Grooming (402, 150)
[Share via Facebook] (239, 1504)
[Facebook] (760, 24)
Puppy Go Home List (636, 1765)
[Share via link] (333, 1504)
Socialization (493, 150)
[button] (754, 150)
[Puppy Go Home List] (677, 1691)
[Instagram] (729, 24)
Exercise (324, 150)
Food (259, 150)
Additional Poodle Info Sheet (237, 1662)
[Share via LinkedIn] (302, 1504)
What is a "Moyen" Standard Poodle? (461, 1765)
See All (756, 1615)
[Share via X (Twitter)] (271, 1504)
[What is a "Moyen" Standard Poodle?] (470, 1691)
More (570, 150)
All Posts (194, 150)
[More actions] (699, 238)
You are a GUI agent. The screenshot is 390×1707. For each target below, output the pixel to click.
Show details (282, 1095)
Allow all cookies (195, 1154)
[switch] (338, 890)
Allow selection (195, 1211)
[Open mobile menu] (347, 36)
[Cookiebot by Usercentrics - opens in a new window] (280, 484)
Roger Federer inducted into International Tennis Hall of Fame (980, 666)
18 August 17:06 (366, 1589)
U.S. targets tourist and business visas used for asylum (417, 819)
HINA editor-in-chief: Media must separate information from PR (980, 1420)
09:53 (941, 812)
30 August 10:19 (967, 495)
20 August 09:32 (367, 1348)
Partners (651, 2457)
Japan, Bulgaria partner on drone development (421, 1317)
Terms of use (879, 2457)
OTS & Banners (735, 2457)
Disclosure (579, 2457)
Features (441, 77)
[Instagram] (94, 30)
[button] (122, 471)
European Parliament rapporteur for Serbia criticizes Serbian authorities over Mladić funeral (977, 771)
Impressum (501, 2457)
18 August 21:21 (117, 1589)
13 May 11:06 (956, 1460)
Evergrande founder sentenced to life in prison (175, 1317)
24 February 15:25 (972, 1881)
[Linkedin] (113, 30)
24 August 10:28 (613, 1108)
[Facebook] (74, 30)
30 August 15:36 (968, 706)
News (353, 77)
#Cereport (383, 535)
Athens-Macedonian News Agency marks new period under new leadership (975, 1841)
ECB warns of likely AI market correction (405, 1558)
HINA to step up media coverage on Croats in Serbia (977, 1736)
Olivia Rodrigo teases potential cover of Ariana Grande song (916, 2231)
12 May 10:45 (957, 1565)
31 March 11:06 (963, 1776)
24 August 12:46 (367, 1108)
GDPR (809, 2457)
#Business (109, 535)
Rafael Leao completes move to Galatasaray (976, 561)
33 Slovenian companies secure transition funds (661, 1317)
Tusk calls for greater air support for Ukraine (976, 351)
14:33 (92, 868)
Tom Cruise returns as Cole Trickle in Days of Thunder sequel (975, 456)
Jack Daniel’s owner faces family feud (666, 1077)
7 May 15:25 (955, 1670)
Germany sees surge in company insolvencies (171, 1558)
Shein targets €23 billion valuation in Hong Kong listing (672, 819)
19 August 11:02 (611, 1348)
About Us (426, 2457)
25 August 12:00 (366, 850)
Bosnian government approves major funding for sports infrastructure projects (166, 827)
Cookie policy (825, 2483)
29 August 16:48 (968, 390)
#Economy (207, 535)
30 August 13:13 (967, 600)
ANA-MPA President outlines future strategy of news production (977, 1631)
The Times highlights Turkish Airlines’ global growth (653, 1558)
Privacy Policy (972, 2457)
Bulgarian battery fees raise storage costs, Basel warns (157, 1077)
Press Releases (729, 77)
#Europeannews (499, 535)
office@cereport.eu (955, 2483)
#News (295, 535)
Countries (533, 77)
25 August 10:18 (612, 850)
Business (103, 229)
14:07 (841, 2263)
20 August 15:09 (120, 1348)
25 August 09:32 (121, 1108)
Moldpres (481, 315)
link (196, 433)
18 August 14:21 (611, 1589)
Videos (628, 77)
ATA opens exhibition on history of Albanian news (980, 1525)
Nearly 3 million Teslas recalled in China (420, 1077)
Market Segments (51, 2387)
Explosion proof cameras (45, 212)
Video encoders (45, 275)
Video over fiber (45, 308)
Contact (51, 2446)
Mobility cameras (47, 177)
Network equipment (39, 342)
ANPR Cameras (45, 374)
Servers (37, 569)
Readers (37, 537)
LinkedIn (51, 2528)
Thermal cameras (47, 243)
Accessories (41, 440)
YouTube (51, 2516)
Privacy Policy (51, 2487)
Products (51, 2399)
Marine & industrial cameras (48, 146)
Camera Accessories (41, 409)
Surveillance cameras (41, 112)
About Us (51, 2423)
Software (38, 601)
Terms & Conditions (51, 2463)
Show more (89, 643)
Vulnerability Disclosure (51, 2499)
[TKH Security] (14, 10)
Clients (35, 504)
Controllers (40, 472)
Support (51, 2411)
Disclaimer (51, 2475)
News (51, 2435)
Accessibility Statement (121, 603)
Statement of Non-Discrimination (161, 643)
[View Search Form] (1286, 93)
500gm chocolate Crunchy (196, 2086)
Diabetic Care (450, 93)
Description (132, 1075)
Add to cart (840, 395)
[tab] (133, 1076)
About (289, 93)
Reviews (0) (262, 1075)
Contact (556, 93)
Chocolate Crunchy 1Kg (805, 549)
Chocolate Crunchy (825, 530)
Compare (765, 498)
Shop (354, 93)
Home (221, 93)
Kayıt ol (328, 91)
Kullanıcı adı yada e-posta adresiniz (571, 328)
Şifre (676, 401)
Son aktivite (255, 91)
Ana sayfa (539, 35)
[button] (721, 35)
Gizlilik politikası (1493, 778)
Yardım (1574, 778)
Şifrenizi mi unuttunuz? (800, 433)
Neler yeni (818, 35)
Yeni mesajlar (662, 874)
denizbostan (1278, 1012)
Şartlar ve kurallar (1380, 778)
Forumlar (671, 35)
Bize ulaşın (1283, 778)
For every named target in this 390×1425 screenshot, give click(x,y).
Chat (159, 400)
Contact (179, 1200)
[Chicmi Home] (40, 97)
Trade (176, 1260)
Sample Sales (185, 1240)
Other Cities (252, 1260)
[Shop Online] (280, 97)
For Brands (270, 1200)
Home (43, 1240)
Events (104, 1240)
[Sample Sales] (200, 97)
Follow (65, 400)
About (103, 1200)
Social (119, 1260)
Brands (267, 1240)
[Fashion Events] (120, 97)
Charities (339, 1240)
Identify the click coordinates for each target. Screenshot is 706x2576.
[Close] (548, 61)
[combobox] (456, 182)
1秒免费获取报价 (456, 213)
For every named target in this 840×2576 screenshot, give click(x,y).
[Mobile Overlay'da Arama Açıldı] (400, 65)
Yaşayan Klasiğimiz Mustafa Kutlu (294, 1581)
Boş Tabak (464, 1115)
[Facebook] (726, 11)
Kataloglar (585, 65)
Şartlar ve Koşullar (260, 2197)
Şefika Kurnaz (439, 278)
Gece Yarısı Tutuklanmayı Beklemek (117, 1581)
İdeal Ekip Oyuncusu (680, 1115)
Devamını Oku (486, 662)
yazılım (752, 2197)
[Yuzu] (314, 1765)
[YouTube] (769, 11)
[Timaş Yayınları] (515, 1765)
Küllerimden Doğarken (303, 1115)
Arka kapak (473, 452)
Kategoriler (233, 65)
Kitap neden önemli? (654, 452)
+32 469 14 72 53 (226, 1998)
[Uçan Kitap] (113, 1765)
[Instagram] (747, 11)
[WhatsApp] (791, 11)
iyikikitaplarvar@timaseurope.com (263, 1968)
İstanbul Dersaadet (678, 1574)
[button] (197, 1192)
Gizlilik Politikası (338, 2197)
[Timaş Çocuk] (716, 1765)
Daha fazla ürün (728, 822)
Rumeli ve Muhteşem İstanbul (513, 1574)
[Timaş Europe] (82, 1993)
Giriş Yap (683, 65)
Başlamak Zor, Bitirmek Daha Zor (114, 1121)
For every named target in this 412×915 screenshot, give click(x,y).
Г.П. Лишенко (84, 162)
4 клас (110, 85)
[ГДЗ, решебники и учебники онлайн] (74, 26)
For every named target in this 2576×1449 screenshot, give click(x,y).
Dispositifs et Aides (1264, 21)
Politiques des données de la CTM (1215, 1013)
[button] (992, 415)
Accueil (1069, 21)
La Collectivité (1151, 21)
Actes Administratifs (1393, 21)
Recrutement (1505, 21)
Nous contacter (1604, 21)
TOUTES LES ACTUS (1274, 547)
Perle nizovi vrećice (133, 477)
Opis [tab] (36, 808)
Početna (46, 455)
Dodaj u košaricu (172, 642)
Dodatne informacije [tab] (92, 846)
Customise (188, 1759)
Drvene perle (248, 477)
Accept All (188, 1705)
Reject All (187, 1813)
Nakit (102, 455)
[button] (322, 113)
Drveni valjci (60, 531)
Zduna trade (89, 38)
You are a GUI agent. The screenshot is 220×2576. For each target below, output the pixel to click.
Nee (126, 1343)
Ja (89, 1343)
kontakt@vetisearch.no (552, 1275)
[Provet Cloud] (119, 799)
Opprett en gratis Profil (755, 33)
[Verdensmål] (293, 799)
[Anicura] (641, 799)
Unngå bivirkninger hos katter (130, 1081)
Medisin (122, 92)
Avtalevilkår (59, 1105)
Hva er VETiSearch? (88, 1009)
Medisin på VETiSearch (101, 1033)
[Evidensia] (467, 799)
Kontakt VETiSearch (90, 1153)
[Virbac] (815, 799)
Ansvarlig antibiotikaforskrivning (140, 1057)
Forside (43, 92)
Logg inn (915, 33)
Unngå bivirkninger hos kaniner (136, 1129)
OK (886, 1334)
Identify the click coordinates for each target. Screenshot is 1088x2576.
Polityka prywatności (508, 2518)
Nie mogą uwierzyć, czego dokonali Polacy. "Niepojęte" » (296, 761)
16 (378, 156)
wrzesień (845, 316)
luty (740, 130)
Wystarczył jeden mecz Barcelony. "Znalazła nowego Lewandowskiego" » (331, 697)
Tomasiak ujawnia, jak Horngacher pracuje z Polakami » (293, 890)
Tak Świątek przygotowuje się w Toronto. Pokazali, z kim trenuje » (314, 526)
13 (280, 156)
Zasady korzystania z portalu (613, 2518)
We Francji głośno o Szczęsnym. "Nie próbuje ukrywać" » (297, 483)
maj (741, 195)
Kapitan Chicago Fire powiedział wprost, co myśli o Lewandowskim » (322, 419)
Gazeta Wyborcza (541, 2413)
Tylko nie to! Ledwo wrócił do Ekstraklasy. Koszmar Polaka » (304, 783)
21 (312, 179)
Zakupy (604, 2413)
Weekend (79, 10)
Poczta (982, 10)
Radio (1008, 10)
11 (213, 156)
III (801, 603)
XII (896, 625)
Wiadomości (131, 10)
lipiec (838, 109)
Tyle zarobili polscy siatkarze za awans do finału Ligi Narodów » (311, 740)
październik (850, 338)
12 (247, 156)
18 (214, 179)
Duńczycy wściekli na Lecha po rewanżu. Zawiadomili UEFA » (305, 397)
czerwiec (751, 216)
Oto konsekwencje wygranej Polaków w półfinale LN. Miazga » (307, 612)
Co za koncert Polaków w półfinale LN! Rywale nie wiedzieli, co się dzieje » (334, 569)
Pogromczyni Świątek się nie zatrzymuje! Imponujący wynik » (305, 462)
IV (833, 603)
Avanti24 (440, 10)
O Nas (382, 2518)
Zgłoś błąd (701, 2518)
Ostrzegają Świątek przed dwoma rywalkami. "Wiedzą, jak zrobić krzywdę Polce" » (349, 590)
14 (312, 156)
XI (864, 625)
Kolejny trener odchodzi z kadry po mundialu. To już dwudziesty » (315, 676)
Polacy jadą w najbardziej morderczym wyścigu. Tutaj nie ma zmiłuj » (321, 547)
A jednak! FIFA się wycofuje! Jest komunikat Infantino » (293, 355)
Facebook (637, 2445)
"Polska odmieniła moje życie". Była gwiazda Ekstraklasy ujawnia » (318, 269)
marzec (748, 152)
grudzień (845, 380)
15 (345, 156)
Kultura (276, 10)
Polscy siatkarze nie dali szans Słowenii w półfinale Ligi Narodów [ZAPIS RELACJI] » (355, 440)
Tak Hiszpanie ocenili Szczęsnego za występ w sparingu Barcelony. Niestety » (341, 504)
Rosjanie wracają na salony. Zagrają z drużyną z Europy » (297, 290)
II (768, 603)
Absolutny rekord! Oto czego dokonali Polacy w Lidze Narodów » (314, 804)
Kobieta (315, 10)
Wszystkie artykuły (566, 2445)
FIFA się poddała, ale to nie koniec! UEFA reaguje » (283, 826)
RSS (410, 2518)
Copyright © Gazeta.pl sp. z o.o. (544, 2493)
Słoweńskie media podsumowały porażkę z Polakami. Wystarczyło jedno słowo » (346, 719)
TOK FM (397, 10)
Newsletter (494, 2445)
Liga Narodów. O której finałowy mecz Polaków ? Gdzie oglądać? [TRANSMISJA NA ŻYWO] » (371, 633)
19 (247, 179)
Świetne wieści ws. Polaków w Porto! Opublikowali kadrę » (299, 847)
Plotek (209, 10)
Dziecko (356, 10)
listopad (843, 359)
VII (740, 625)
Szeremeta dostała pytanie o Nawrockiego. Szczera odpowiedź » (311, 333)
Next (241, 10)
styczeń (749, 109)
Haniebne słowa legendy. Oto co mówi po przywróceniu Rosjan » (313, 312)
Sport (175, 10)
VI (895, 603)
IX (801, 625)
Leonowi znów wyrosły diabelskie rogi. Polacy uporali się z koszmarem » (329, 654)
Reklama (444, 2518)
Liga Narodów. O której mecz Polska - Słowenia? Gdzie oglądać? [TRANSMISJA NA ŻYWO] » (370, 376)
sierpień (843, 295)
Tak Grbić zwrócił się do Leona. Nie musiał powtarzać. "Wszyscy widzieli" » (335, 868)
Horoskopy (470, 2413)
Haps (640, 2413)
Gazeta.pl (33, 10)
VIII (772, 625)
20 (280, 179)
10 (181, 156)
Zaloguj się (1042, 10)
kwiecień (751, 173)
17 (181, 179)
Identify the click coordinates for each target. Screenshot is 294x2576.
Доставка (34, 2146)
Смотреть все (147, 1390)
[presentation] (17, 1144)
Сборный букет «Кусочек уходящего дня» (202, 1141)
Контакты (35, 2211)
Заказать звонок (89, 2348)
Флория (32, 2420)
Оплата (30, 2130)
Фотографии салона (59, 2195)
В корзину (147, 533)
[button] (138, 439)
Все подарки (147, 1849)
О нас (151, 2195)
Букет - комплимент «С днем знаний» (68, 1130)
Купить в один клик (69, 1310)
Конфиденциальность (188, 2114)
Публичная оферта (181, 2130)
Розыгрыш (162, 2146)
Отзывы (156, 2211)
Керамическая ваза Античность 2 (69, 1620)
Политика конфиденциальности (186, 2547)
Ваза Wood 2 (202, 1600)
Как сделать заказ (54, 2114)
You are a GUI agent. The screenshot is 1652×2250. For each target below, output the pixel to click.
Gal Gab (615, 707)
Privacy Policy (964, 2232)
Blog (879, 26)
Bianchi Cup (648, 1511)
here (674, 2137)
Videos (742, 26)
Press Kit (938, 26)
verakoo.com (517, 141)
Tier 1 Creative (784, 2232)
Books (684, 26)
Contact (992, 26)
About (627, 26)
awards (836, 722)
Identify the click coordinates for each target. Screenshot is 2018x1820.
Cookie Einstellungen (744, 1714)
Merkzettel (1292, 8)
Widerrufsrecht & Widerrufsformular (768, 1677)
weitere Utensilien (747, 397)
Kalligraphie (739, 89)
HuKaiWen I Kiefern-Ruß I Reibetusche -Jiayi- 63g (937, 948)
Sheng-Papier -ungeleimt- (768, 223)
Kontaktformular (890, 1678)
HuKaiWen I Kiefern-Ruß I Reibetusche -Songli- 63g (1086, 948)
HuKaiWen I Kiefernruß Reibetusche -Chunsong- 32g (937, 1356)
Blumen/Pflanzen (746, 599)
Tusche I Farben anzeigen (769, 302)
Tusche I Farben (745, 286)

▸ **Exercise**
Look above for the line that contains "Charities (339, 1240)". Starting there, transcribe every line exactly until you have copied the line that contains "[Timaş Çocuk] (716, 1765)".

▸ **Solution to this exercise**
Charities (339, 1240)
Identify the click coordinates for each target. Screenshot is 706x2576.
[Close] (548, 61)
[combobox] (456, 182)
1秒免费获取报价 (456, 213)
For every named target in this 840×2576 screenshot, give click(x,y).
[Mobile Overlay'da Arama Açıldı] (400, 65)
Yaşayan Klasiğimiz Mustafa Kutlu (294, 1581)
Boş Tabak (464, 1115)
[Facebook] (726, 11)
Kataloglar (585, 65)
Şartlar ve Koşullar (260, 2197)
Şefika Kurnaz (439, 278)
Gece Yarısı Tutuklanmayı Beklemek (117, 1581)
İdeal Ekip Oyuncusu (680, 1115)
Devamını Oku (486, 662)
yazılım (752, 2197)
[Yuzu] (314, 1765)
[YouTube] (769, 11)
[Timaş Yayınları] (515, 1765)
Küllerimden Doğarken (303, 1115)
Arka kapak (473, 452)
Kategoriler (233, 65)
Kitap neden önemli? (654, 452)
+32 469 14 72 53 (226, 1998)
[Uçan Kitap] (113, 1765)
[Instagram] (747, 11)
[WhatsApp] (791, 11)
iyikikitaplarvar@timaseurope.com (263, 1968)
İstanbul Dersaadet (678, 1574)
[button] (197, 1192)
Gizlilik Politikası (338, 2197)
[Timaş Çocuk] (716, 1765)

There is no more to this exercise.